### DATASET ENTRIES:
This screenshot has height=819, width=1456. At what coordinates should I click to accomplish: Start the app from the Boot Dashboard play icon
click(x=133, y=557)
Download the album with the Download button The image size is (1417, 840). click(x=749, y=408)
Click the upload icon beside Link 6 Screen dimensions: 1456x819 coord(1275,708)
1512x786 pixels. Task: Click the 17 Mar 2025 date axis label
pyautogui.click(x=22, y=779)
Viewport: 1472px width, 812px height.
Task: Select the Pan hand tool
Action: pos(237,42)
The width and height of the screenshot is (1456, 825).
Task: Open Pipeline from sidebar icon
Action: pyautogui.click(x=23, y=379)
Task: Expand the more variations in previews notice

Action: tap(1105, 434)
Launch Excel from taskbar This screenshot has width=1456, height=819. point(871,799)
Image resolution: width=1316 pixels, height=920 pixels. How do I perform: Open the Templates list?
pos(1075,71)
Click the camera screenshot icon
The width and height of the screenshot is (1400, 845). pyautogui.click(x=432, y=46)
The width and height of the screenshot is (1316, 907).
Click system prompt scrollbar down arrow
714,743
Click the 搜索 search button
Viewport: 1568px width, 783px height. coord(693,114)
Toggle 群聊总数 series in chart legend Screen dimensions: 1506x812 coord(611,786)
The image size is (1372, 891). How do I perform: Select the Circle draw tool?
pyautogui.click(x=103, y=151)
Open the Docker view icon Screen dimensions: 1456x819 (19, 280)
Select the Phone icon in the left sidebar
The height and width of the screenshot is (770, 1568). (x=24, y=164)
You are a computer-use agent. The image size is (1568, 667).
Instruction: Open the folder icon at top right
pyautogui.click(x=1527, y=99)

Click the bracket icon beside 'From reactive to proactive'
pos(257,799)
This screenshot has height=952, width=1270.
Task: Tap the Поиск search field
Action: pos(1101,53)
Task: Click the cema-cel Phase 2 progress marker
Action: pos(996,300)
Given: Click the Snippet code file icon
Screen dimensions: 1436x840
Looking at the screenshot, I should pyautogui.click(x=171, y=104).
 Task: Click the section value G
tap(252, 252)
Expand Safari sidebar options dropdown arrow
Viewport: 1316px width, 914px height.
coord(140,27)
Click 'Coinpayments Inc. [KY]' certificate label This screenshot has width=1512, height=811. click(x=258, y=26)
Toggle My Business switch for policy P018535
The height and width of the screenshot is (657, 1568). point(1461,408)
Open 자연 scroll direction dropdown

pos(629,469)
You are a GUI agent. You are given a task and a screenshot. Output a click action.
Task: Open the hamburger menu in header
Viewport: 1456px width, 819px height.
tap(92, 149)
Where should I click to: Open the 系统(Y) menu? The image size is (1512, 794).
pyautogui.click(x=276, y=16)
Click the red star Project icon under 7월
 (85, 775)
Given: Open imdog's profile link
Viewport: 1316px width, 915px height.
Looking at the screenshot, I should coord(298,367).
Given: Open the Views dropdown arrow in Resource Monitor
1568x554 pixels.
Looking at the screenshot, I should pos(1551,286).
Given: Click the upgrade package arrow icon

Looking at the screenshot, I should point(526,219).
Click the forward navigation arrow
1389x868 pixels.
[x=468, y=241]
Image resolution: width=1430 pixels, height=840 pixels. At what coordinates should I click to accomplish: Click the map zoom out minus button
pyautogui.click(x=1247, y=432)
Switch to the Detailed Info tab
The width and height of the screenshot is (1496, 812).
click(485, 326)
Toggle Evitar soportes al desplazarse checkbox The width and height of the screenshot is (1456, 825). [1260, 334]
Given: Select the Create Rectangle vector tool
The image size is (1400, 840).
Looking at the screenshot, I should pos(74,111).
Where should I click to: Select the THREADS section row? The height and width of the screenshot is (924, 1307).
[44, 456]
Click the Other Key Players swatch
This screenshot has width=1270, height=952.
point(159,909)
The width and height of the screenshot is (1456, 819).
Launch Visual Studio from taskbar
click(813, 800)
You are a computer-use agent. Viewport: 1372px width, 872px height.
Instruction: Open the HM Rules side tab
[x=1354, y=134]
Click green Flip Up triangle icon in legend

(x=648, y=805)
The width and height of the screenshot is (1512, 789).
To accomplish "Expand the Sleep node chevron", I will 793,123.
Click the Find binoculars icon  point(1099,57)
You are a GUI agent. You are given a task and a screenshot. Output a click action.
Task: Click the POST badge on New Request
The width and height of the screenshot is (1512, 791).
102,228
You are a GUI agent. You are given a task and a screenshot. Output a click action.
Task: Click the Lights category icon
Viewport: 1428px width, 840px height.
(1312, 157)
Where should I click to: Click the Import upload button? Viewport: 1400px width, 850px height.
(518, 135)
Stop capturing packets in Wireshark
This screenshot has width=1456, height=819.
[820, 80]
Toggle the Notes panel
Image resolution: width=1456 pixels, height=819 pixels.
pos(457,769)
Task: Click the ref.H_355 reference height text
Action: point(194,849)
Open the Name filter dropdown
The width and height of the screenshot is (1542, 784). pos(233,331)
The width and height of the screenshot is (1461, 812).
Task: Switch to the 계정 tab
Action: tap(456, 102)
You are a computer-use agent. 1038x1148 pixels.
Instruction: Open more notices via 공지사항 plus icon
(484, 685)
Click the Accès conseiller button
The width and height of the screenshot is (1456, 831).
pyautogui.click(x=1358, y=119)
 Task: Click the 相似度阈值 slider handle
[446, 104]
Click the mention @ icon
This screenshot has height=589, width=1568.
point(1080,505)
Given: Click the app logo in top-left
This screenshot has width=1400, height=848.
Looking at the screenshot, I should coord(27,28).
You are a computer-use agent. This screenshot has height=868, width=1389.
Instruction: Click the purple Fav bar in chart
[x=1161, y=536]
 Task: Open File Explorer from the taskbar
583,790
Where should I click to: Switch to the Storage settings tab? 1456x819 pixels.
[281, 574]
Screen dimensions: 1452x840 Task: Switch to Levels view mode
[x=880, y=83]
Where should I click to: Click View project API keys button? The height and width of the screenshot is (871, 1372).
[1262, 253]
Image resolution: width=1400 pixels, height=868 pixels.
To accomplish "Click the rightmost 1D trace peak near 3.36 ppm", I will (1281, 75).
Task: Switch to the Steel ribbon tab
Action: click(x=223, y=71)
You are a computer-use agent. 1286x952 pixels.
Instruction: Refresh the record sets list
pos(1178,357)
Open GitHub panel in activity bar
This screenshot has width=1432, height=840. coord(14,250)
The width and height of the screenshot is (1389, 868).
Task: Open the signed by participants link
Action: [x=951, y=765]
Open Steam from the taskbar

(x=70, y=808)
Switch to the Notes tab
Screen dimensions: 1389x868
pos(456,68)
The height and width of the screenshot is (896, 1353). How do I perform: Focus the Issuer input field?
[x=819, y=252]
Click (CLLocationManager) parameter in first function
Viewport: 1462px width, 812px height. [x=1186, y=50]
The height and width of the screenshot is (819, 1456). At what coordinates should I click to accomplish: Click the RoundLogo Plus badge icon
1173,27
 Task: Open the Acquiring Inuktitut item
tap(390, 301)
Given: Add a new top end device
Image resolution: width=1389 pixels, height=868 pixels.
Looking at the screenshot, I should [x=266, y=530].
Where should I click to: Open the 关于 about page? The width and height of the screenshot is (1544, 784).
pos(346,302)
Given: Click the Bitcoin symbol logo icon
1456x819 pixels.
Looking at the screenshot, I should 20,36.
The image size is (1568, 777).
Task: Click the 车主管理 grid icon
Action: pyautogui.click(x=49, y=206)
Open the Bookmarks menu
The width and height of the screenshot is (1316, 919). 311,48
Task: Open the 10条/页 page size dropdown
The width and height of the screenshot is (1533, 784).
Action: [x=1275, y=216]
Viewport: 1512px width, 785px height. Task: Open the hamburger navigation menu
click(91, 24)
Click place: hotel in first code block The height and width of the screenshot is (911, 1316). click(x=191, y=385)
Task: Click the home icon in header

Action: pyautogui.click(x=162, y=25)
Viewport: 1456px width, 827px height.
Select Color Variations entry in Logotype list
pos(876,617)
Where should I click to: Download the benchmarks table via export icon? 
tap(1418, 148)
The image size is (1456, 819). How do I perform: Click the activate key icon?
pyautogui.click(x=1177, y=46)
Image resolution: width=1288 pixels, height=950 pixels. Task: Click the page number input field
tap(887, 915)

### WORK ITEM:
Using the records above, copy every line that has the word "code" in it.

### SOLUTION TO THIS TASK:
Given: Click the Snippet code file icon
Click place: hotel in first code block The height and width of the screenshot is (911, 1316). click(x=191, y=385)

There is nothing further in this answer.